WORK REQUEST | Can you copy the stretch of the hospital blog post from "The wonderful Kelli" through "them back off." word for word?

SUPPLIED PASSAGE |
☆ ☆ ☆ ☆

Ladies and Gentlemen, your first live post from the Patient Hotel!
The wonderful Kelli has been keeping you all up to date and I cannot thank her enough for being my guest blogger, and for being a fantastic friend during all of this.
I arrived at the hospital Tuesday morning at 9 AM only to be told that they weren't quite ready for me yet, so we sat in the waiting room until about 10:00 AM or so. They then gave me an extremely stylish set of hospital clothes - no open back gowns here! The fabric felt a bit like terry cloth. The top was a button down shirt that fell just below the butt, pretty much like wearing a man's shirt, and the briefs were true granny briefs - they came up way, way too far! The also gave me some socks, the kind lacking any elastic whatsoever, so you put them on and they just immediately fall down. So, I took them back off.
Once properly dressed in Viborg's finest, I had to just lay in the bed and wait. They came and shot me in the gut with a blood thinner, apparently to avoid clotting while I stayed in bed for 24 hours. They also hooked me up to an IV line at this point. Before they wheeled me away, Kelli had arrived so Ole and I got some time to chat with her and that helped pass the time. I had a nurse attending to me, and she had a student nurse following her - the student nurse was a dead ringer for Drew Carey, so that's what I called him! Then Mario Andretti showed up to drive my bed from my room to the surgical area.

☆ ☆ ☆ ☆

DATA SECTION |
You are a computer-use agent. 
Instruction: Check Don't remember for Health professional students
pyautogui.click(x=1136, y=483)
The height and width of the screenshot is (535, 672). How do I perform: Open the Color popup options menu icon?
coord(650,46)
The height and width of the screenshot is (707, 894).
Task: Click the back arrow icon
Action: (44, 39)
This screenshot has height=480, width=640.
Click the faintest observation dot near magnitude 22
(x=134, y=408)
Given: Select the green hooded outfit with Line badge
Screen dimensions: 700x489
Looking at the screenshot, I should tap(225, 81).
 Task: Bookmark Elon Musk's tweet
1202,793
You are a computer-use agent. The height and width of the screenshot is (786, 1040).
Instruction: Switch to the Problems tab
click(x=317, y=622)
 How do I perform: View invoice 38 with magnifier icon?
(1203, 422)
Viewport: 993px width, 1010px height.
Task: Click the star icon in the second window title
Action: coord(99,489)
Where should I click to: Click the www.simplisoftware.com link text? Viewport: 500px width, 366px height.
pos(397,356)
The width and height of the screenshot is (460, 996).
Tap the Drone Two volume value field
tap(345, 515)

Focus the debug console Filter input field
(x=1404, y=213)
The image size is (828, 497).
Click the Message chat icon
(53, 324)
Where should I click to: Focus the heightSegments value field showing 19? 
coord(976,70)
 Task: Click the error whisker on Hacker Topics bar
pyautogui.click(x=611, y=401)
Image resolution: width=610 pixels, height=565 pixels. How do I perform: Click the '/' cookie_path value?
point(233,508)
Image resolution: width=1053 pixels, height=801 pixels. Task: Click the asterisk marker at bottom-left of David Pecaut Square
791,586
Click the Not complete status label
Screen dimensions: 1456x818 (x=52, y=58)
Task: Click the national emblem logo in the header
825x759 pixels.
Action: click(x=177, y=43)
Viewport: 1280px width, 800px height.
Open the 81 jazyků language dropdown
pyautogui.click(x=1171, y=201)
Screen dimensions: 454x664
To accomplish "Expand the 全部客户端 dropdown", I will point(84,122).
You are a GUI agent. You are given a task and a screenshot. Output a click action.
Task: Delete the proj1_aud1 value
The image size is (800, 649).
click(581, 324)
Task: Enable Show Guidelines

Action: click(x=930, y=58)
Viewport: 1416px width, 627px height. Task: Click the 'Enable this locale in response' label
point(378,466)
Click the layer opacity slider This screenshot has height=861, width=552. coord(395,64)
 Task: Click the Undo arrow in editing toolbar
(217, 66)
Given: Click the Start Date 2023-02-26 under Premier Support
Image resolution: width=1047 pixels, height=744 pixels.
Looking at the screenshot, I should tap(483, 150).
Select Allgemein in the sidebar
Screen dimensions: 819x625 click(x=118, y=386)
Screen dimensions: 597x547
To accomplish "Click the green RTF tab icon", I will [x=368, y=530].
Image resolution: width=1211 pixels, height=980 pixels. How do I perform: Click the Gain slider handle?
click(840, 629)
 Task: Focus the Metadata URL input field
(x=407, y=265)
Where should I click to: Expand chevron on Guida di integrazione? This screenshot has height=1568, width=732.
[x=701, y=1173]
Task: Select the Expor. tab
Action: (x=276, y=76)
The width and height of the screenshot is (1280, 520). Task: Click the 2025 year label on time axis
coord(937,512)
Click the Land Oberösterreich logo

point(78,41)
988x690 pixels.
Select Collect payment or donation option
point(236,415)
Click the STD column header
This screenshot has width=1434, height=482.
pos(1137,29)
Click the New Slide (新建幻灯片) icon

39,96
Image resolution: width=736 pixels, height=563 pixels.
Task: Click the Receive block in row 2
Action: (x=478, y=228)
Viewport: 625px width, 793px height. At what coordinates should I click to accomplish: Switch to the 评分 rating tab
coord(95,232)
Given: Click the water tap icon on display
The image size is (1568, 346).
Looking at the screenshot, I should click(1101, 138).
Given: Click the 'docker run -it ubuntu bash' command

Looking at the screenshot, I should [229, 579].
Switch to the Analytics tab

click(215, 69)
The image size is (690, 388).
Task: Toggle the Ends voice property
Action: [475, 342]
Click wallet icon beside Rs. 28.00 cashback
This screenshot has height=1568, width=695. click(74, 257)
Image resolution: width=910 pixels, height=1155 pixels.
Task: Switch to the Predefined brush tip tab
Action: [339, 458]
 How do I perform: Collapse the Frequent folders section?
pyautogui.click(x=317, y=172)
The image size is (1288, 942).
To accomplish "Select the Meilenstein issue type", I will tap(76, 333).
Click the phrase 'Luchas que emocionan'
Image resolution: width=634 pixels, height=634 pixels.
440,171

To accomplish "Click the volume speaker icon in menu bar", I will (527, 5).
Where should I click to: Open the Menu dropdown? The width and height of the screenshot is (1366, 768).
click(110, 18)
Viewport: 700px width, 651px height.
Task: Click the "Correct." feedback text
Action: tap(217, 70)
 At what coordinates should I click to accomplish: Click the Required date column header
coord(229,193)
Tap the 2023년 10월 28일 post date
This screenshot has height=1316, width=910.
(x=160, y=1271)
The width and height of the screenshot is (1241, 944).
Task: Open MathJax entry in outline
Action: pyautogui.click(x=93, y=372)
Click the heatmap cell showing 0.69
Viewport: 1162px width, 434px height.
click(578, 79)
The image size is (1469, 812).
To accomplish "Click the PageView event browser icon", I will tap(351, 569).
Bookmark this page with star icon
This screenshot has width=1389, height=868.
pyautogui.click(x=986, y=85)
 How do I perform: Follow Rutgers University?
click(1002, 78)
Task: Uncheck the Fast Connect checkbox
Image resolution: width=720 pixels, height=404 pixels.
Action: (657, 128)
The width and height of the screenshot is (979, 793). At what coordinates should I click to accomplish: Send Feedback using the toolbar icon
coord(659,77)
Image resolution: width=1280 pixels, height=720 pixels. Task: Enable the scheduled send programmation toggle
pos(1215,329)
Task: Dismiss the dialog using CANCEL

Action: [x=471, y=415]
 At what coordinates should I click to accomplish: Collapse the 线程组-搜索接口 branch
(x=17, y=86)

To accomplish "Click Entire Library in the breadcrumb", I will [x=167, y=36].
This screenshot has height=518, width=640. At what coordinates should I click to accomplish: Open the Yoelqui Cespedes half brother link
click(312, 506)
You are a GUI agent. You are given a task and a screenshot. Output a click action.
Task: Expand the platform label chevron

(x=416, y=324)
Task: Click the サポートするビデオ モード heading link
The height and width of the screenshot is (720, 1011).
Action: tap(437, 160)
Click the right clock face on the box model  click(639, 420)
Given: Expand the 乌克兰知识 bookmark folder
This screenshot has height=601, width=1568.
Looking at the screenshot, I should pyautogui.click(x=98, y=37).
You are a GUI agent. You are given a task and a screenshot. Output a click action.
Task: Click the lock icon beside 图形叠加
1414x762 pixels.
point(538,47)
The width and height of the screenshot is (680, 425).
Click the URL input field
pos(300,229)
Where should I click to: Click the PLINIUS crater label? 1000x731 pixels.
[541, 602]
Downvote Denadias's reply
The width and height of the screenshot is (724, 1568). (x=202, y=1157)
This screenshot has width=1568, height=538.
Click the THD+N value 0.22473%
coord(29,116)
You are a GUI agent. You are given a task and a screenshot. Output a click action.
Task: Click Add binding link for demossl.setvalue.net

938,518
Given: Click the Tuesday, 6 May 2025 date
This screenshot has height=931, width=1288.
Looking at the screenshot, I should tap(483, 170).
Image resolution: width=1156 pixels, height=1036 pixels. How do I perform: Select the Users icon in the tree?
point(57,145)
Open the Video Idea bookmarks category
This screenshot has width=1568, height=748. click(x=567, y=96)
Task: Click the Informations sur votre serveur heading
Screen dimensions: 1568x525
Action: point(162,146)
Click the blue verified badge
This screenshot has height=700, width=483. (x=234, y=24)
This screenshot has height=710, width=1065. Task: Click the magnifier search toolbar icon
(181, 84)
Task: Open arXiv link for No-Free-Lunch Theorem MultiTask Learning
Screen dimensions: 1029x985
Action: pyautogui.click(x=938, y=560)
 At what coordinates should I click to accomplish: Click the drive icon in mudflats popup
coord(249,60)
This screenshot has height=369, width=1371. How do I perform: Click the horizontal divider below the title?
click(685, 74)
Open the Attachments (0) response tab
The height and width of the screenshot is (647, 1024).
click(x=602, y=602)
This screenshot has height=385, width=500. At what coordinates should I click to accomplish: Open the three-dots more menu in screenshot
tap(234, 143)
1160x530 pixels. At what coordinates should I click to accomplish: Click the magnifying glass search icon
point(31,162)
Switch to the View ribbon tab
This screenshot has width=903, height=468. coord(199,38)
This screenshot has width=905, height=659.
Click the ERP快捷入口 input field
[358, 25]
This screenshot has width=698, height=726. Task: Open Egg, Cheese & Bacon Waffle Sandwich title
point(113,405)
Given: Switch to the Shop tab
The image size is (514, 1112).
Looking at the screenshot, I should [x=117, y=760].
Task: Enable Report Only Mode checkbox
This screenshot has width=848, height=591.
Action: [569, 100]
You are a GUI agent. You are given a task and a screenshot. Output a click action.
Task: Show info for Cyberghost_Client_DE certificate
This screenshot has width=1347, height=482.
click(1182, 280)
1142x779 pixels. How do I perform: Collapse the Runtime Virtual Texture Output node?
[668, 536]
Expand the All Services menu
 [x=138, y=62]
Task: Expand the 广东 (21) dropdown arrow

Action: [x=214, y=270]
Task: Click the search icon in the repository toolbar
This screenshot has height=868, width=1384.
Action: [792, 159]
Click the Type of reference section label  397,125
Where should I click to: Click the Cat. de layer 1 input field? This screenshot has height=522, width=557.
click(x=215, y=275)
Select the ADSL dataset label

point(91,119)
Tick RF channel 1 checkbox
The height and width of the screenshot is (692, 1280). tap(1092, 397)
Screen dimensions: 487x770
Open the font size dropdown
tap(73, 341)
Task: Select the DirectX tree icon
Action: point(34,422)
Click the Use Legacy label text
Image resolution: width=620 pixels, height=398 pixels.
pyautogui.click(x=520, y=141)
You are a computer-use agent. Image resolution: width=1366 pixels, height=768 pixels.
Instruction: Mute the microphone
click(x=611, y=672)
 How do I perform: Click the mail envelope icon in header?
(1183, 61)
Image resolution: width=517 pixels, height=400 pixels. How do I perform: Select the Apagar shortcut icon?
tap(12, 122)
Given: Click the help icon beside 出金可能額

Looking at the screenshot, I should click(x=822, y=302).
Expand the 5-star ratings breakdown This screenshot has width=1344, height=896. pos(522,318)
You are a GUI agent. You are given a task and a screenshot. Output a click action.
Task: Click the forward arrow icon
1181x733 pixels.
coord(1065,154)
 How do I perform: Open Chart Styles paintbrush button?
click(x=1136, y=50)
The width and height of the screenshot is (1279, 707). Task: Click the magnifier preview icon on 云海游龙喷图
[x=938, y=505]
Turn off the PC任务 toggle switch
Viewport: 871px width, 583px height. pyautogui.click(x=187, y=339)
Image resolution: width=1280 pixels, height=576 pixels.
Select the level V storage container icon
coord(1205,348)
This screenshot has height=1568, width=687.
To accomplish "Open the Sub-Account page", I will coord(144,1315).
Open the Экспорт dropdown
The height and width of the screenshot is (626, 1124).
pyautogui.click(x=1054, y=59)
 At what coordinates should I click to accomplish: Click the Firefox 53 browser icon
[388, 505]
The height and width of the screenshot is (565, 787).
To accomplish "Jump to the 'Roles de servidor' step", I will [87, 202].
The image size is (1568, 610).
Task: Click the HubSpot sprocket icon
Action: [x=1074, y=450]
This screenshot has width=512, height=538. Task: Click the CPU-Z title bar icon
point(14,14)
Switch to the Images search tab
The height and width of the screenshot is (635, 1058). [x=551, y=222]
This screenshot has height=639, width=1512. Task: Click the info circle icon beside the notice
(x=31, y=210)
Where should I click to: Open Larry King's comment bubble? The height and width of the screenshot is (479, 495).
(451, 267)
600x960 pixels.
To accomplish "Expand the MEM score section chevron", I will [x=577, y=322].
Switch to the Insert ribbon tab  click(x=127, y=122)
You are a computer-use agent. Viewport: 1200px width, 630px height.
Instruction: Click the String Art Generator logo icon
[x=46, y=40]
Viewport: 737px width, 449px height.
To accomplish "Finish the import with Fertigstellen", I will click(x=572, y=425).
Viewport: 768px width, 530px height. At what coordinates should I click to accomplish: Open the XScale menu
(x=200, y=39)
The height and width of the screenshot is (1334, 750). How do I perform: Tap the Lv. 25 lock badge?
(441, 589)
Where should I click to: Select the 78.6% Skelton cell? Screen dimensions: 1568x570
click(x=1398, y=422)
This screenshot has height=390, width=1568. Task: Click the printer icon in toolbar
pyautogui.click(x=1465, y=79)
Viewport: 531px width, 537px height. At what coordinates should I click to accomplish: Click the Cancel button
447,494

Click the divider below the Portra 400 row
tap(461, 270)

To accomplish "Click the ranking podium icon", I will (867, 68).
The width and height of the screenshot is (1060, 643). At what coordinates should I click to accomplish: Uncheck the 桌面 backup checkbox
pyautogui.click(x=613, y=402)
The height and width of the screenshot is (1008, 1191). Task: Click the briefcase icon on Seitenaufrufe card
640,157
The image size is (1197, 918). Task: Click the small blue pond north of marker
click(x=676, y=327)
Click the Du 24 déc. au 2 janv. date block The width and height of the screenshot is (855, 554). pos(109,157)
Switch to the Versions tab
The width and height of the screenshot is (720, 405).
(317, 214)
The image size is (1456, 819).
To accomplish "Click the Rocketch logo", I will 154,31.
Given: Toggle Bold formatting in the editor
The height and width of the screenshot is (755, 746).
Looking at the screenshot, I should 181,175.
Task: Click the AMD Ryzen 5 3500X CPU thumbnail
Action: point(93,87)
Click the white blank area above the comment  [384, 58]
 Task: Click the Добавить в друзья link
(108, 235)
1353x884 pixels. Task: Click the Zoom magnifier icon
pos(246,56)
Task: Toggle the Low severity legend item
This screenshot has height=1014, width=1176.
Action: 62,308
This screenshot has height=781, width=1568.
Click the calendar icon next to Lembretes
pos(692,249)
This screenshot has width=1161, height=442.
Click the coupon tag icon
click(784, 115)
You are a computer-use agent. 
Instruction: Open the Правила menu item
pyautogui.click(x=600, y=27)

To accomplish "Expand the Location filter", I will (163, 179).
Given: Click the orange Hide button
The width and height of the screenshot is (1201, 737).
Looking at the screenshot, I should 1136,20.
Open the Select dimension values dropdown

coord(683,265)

☆ ☆ ☆ ☆

WRITTEN ANSWER |
The wonderful Kelli has been keeping you all up to date and I cannot thank her enough for being my guest blogger, and for being a fantastic friend during all of this.
I arrived at the hospital Tuesday morning at 9 AM only to be told that they weren't quite ready for me yet, so we sat in the waiting room until about 10:00 AM or so. They then gave me an extremely stylish set of hospital clothes - no open back gowns here! The fabric felt a bit like terry cloth. The top was a button down shirt that fell just below the butt, pretty much like wearing a man's shirt, and the briefs were true granny briefs - they came up way, way too far! The also gave me some socks, the kind lacking any elastic whatsoever, so you put them on and they just immediately fall down. So, I took them back off.